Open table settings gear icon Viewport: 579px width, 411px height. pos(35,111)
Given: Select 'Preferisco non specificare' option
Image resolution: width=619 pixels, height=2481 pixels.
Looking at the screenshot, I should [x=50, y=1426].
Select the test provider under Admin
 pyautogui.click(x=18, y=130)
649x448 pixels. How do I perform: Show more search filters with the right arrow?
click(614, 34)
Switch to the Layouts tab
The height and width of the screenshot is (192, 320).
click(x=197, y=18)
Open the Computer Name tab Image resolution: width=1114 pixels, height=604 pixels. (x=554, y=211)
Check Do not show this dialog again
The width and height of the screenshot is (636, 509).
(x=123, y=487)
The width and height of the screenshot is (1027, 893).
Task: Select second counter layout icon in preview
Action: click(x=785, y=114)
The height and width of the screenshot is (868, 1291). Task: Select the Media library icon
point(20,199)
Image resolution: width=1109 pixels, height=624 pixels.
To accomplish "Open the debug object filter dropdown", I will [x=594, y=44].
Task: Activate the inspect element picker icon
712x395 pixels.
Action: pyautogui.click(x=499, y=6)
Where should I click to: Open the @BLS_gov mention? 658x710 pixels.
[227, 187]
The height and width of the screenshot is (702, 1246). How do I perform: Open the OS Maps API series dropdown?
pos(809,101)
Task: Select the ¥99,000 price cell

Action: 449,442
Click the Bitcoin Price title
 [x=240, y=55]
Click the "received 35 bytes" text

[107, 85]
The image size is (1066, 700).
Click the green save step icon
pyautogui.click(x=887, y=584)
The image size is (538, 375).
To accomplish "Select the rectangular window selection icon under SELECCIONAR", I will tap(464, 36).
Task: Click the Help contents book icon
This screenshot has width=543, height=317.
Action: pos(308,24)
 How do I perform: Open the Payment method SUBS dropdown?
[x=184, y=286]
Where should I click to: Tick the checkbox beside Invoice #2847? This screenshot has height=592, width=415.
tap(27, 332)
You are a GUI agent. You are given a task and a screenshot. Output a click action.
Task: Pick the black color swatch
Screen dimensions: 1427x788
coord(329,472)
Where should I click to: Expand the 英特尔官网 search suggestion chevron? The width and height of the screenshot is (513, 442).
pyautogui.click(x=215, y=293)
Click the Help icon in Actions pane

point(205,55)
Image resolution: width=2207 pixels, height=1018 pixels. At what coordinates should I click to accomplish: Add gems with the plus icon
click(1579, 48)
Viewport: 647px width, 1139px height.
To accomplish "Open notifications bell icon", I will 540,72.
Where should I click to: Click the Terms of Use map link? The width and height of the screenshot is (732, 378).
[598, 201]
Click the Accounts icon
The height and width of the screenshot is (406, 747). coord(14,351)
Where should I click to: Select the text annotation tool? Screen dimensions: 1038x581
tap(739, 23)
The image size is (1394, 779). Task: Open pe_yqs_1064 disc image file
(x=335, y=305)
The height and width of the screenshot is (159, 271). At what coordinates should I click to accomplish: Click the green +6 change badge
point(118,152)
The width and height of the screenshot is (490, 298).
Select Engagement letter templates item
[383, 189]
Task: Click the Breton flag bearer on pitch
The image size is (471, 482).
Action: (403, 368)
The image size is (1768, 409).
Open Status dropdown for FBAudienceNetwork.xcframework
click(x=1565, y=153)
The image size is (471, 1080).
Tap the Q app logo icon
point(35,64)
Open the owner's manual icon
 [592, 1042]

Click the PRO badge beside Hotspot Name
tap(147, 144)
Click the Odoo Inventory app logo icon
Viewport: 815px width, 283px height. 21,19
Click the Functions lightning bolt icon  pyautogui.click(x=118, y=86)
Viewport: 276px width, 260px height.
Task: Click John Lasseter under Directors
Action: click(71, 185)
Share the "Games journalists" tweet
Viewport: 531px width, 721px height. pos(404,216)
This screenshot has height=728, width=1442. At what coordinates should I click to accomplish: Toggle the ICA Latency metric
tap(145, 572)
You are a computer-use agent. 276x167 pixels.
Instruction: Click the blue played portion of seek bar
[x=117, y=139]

___

* [TASK REQUIREMENTS]:
Could you give again, unchanged, the data between the line containing "Click the Accounts icon" and the line containing "(x=335, y=305)", inclusive?

* [EXERCISE RESULT]:
Click the Accounts icon
The height and width of the screenshot is (406, 747). coord(14,351)
Where should I click to: Select the text annotation tool? Screen dimensions: 1038x581
tap(739, 23)
The image size is (1394, 779). Task: Open pe_yqs_1064 disc image file
(x=335, y=305)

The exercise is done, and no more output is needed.